[RECORDS TO PROCESS]:
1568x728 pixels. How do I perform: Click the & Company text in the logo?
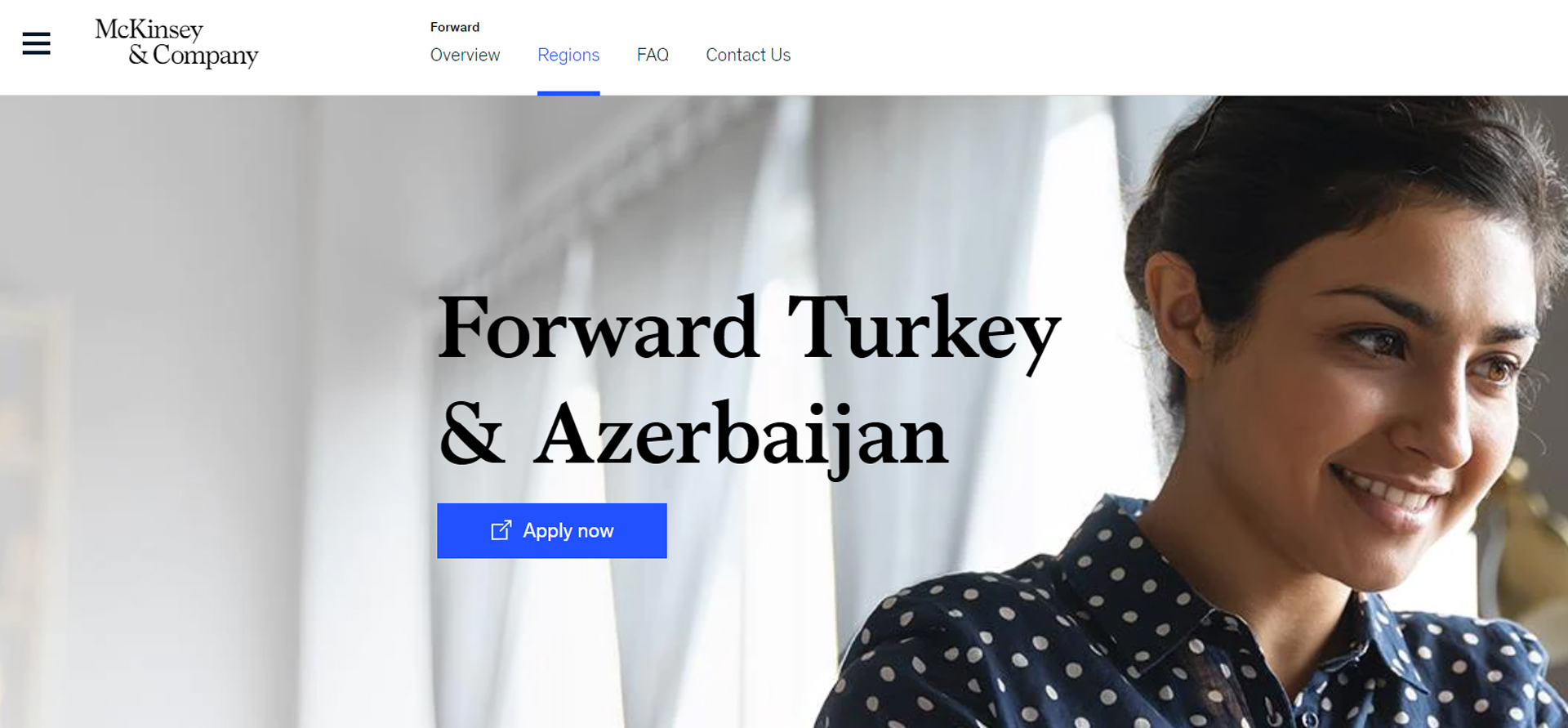pos(194,56)
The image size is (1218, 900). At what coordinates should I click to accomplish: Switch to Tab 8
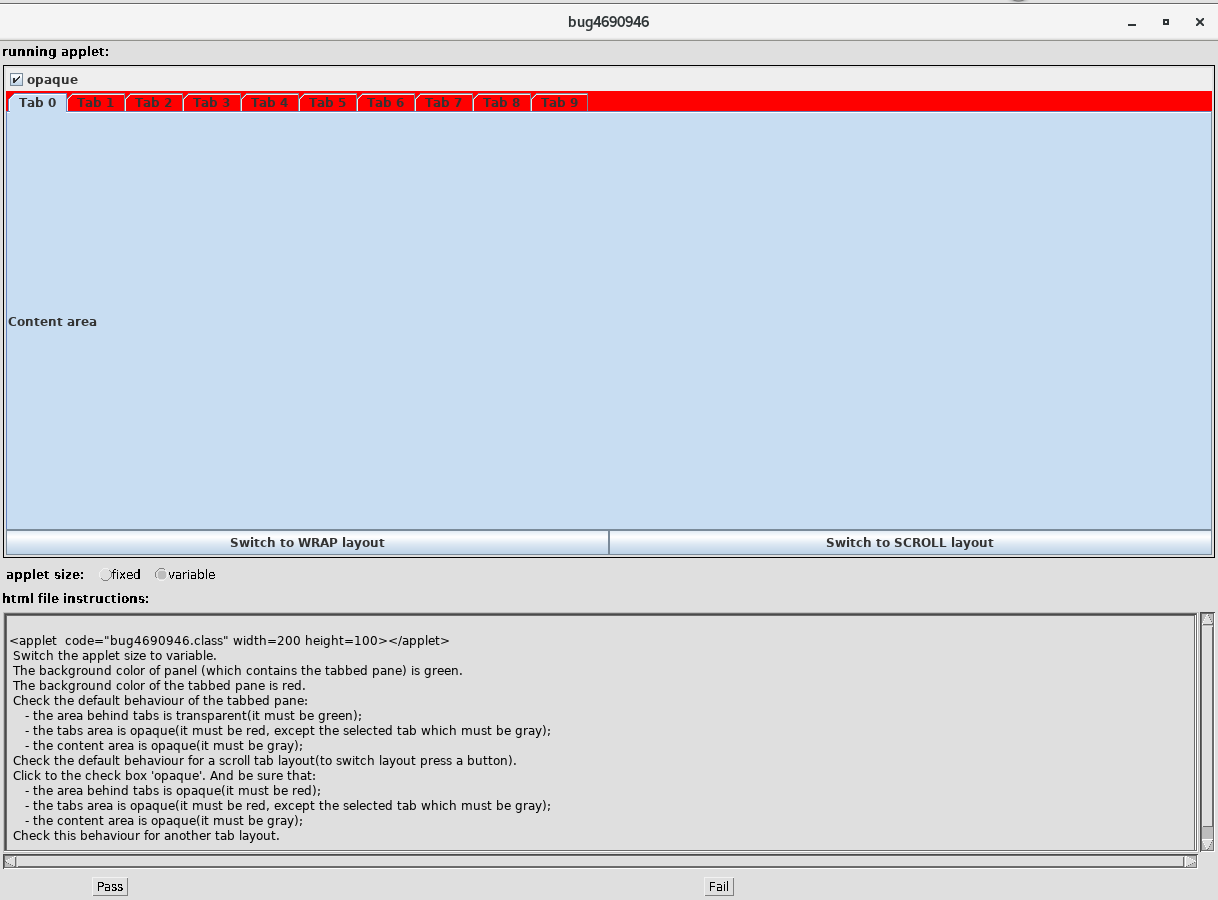pyautogui.click(x=502, y=103)
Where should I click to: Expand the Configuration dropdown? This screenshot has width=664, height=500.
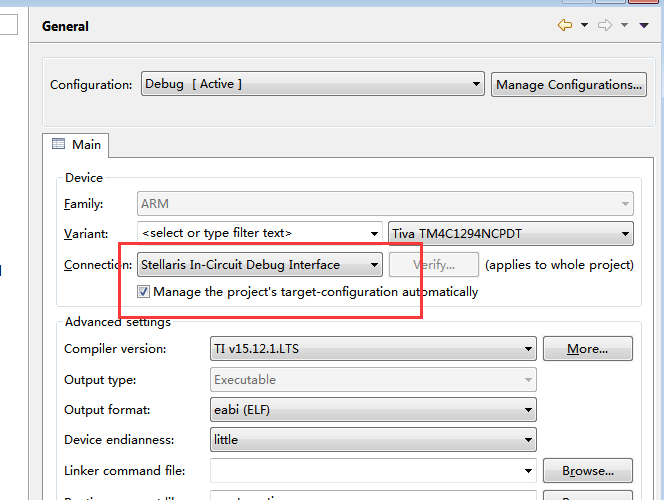point(477,85)
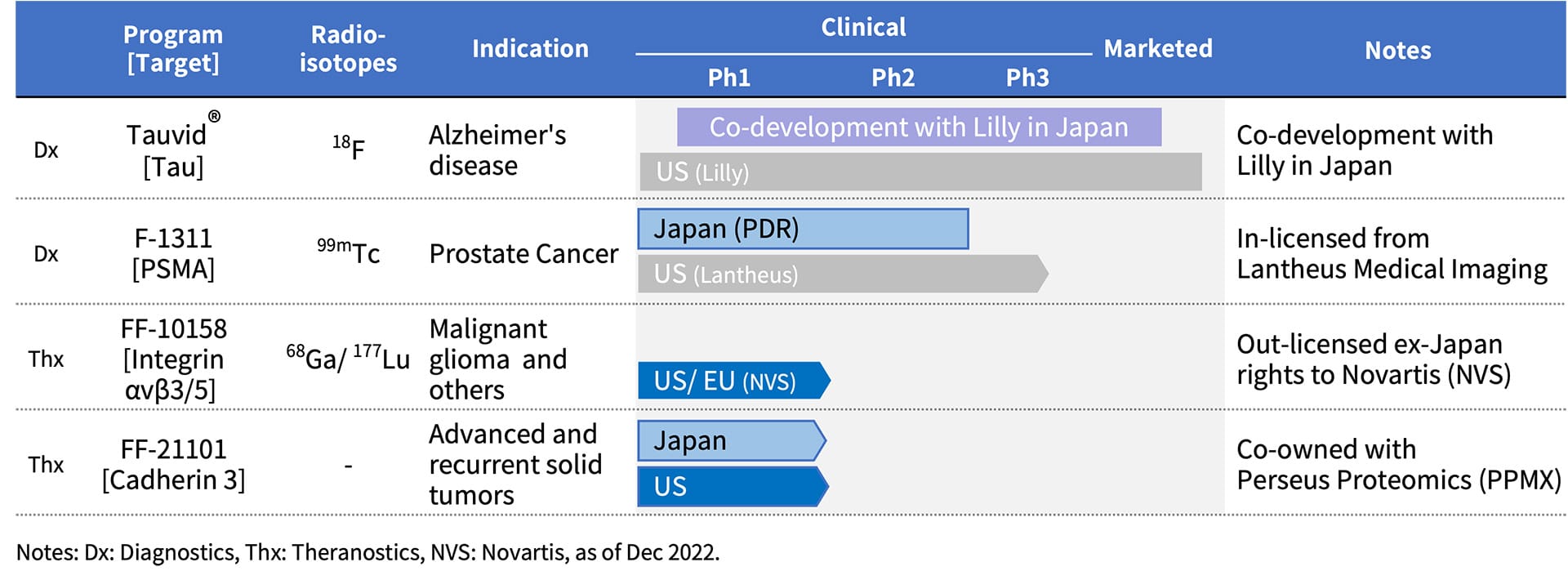Click the Program [Target] column header

point(172,48)
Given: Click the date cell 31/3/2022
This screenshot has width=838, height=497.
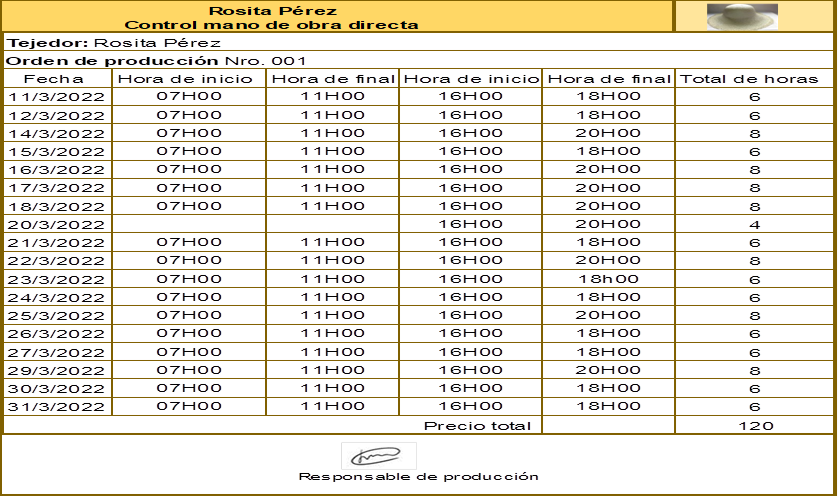Looking at the screenshot, I should click(58, 406).
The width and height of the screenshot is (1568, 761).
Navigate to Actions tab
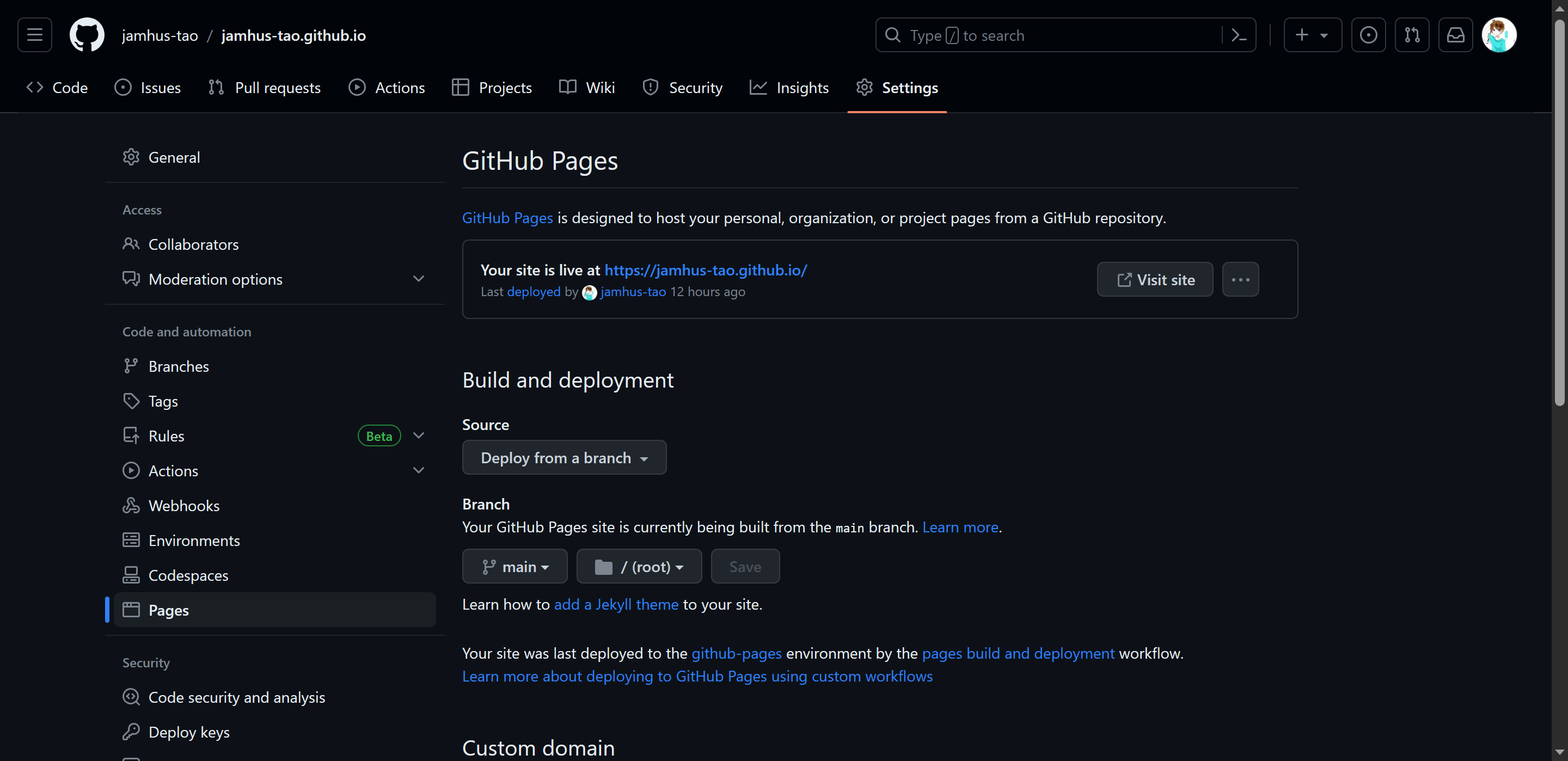point(399,88)
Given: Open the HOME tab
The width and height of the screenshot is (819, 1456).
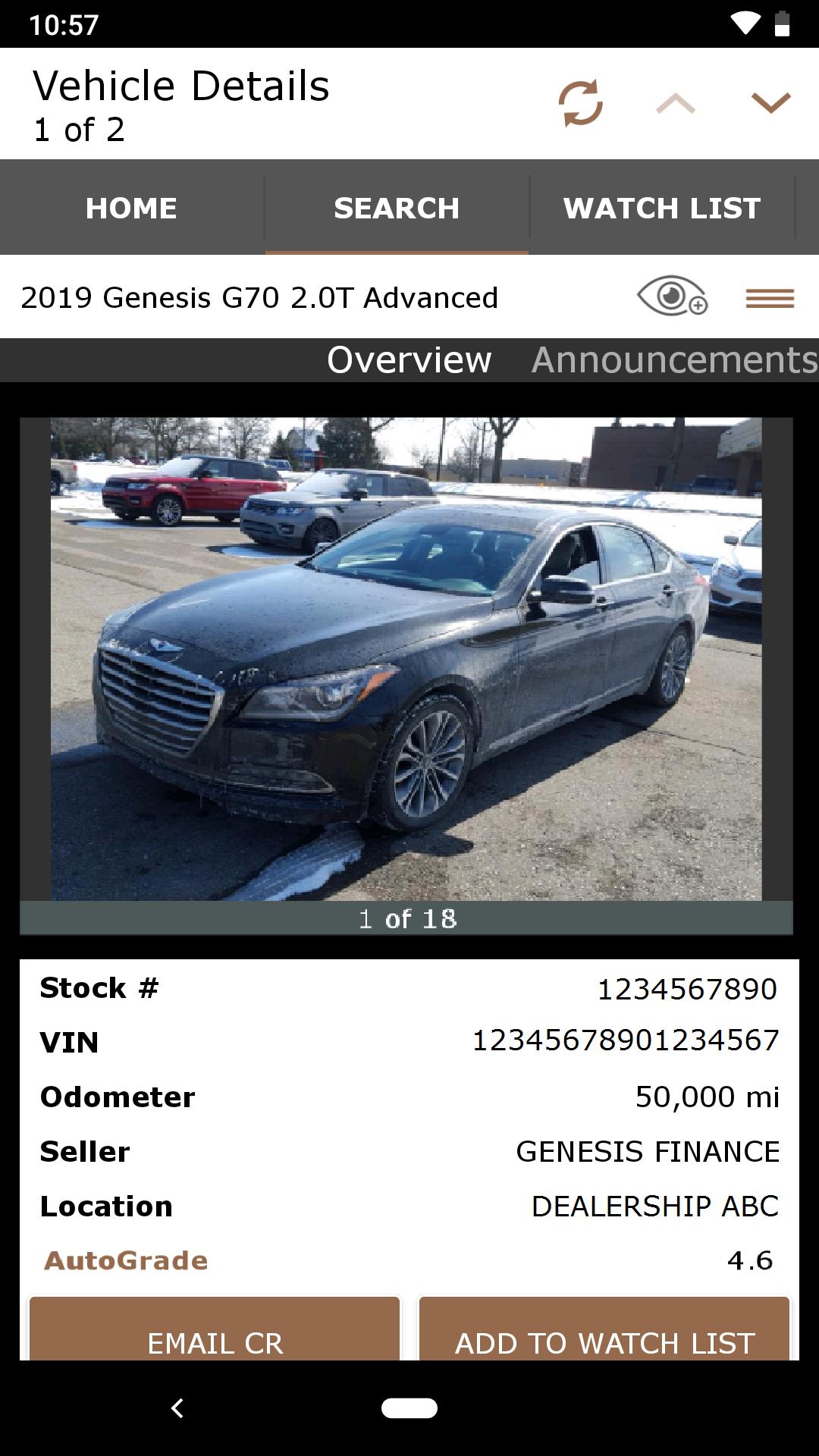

[WHAT TO WORK ON]:
Everything from the opening line of the data through the line with "Given: Click the date cell 31/3/2022" should be repeated exactly; leave the pictures out.

[RESULT OF THIS TASK]:
1568x728 pixels. How do I perform: Click the & Company text in the logo?
pos(194,56)
The image size is (1218, 900). At what coordinates should I click to accomplish: Switch to Tab 8
pyautogui.click(x=502, y=103)
Where should I click to: Expand the Configuration dropdown? This screenshot has width=664, height=500.
point(477,85)
Click the Program [Target] column header

point(172,48)
Given: Click the date cell 31/3/2022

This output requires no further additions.